Lo stato di estrema incertezza originato dall’evoluzione negativa delle tensioni tra Russia e Ucraina ha chiaramente colpito in modo deciso i mercati finanziari. Il movimento attuale mostra azioni russe in perdita quasi del 50%, un rublo svalutatosi del 15% circa contro dollaro e un ampliamento del premio dei CDS sulla Russia a 5 anni di 540 pb. Come mostra la Figura 4, si tratta di una reazione ben più forte rispetto a quella a cui abbiamo assistito in occasione dell’annessione della Crimea nel 2014 e delle sanzioni al gigante dell’alluminio Rusal nel 2018.
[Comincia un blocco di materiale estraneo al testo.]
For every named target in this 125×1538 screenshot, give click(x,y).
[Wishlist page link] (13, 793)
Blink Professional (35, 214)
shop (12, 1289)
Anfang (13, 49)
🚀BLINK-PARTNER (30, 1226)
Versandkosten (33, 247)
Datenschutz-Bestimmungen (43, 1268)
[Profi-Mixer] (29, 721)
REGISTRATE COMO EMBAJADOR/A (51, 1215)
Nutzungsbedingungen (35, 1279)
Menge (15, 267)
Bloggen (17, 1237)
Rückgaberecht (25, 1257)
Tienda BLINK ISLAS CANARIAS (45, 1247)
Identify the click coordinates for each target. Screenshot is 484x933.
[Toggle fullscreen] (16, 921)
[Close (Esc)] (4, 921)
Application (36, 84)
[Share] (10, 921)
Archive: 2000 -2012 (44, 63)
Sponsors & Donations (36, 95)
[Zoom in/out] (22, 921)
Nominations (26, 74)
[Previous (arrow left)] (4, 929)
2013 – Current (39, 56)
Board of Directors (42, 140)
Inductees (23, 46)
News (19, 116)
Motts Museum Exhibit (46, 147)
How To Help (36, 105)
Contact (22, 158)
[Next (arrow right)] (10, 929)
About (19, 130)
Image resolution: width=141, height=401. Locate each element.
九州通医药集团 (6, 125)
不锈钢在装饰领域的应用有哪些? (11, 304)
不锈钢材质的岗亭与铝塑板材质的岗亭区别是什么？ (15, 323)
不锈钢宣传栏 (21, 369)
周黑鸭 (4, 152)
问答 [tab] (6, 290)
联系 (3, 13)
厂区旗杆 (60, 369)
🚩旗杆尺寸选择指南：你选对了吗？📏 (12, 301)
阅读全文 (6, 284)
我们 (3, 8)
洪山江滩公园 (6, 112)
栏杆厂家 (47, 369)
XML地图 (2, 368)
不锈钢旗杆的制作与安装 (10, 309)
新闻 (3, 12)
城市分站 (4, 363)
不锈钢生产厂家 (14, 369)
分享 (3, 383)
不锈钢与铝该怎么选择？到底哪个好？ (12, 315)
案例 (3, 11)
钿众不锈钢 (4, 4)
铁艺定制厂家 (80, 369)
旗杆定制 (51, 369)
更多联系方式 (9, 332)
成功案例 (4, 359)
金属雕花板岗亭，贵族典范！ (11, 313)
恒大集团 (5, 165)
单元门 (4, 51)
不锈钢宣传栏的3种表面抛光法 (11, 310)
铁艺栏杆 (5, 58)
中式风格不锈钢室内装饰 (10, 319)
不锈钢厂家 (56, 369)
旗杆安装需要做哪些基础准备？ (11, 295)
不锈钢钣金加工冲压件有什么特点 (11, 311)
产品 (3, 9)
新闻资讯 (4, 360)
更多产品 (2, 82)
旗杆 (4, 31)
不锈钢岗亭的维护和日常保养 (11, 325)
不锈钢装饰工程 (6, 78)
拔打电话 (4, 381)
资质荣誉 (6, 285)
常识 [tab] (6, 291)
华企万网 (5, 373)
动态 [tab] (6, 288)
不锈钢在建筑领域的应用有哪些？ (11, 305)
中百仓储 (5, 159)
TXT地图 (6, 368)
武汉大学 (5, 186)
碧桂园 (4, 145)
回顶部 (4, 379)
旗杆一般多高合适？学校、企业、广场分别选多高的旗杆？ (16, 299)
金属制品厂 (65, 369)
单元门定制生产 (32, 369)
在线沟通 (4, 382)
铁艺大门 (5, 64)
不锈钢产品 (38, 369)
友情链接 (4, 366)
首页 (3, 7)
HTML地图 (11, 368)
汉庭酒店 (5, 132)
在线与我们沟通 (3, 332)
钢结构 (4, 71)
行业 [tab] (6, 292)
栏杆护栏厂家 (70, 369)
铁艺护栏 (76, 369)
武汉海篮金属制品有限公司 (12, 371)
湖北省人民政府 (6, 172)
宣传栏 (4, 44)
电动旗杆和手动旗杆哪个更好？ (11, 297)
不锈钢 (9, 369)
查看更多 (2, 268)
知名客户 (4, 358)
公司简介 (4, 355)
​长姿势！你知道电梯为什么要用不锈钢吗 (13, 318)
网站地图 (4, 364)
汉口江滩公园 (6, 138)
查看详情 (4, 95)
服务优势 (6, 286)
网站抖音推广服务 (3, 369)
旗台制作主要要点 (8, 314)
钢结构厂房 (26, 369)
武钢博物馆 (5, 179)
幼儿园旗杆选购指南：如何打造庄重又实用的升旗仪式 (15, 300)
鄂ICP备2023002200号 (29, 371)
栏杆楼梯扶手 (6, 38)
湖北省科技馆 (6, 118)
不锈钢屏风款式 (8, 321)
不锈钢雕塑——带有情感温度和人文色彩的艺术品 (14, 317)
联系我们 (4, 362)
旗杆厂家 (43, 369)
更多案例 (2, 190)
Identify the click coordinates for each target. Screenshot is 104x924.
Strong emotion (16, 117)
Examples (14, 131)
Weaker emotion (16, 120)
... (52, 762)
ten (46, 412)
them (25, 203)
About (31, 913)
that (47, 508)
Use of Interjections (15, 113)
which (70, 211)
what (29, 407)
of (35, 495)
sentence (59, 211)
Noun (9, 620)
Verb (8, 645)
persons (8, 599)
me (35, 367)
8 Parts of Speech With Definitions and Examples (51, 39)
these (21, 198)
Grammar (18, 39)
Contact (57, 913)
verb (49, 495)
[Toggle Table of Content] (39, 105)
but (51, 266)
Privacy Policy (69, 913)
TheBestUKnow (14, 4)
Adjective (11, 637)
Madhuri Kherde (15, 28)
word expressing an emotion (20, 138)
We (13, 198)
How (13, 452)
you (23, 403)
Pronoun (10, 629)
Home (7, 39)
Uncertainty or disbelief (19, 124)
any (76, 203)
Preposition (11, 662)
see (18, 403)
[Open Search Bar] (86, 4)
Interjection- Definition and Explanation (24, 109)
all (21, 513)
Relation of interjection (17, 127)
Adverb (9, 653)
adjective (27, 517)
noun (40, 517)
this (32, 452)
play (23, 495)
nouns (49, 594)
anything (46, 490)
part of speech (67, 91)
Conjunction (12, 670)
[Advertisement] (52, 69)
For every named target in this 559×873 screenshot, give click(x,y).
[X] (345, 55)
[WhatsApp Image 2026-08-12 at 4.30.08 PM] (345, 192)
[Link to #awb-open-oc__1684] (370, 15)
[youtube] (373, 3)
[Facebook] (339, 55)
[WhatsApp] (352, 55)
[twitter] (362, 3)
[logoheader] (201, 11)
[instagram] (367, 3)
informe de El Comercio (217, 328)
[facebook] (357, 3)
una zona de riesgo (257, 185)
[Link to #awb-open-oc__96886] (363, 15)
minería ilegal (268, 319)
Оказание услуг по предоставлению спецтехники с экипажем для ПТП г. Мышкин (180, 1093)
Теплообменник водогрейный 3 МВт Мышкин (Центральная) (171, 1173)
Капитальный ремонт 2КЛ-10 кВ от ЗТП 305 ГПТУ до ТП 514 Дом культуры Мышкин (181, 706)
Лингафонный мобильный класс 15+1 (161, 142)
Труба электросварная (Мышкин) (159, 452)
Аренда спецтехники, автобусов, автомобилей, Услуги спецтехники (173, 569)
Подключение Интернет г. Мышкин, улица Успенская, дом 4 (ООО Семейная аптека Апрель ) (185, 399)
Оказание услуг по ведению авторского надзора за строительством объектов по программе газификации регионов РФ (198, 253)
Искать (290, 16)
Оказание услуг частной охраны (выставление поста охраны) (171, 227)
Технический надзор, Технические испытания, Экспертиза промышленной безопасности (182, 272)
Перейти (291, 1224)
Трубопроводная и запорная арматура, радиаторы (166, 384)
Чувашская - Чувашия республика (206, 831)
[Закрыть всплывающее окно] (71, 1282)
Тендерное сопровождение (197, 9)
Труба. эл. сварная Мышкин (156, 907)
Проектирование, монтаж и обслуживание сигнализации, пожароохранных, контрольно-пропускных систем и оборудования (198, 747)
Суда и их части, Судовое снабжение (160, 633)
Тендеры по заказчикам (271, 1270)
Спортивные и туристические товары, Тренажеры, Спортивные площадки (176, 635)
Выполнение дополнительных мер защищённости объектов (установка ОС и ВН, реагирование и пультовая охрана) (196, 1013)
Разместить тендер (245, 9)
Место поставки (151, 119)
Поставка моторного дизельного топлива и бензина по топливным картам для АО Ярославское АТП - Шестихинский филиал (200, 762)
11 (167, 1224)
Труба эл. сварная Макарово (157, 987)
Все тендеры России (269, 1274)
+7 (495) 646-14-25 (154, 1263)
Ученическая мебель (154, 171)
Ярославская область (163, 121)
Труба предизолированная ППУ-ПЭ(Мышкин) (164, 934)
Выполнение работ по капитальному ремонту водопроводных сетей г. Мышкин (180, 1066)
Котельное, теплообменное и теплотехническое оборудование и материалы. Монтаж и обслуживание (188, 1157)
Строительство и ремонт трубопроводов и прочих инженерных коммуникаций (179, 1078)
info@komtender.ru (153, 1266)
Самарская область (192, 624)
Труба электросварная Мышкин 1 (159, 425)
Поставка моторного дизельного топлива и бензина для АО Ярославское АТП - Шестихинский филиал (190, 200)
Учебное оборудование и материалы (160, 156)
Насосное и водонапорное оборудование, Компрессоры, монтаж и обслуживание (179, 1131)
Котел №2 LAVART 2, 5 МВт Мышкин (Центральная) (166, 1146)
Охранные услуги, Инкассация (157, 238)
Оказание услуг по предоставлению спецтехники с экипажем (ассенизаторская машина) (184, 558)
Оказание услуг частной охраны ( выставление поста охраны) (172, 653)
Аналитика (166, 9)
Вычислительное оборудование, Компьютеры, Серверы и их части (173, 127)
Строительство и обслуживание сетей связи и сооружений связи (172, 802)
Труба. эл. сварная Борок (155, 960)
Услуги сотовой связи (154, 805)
Osservando l’andamento dei listini globali in concomitanza con gli ultimi episodi recenti assimilabili alla guerra in Ucraina, l’invasione del Kuwait nel 1991 e il conflitto in Iraq del 2003, dopo la prima fase di vendite generalizzate, i mercati tendono a rimbalzare con decisione, anche se la tensione non si è ancora attenuata. Con i rapporti PE tornati su livelli interessanti e una crescita degli utili ancora molto generosa per il 2022 (l’impatto della crisi attuale dovrebbe essere limitata a un -1%), potrebbe non mancare molto prima che si presentino le condizioni giuste per ricomprare rischio, monitorando sempre da vicino l’evoluzione della situazione in Ucraina.

Un incoraggiamento in tal senso viene suffragato anche dall’indicatore più semplice dei premi di rischio costituito dalla differenza tra Earnings Yield (il reciproco del rapporto Prezzo/Utili) e Bond Yield reale. Nel grafico che segue (si veda la Figura 5) si vede l’evoluzione delle due grandezze per il mercato USA (EY dell’S&P500 e YTM del mercato dei TIPS). Si noti come, a differenza dell’andamento crescente e parallelo delle due linee all’inizio dell’anno, nelle ultime sedute si sia vista una netta divergenza. La prima fase si deve alla spinta delle banche centrali sul sentiero dei tassi (reali a +0,7%): detto ‘shock da duration’ si trasmette (meno che proporzionalmente) alle valutazioni azionarie (EY +0,3%) con premi di rischio (ERP) che si riducono (-0,4%). La crisi geopolitica grava sui PE (con EY un ulteriore 0,3% più elevati), ma trova i rendimenti un po’ più alti e in grado di assorbire parte (-0,2%) della dilatazione dei premi di rischio (0,5% in totale; anche se solo 0,1% da inizio anno). Il calo dei tassi reali si deve, a sua volta, in parte al ‘flight to quality’ visibile anche sui rendimenti nominali, ma anche al brusco rialzo delle aspettative d’inflazione (la crisi russa porta a minor crescita e maggior inflazione, quindi a banche centrali più caute). L’eventuale ‘assestamento’ del quadro internazionale dovrebbe dunque comportare un rientro almeno parziale degli ERP a valere su entrambe le componenti EY e BY a vantaggio delle azioni e a detrimento delle obbligazioni.

Considerato che nelle ultime settimane le cattive notizie si sono concentrate sul Vecchio Continente (BCE più aggressiva e crisi Ucraina), si può ridurre l’esposizione azionaria europea a vantaggio del Giappone o dei mercati emergenti.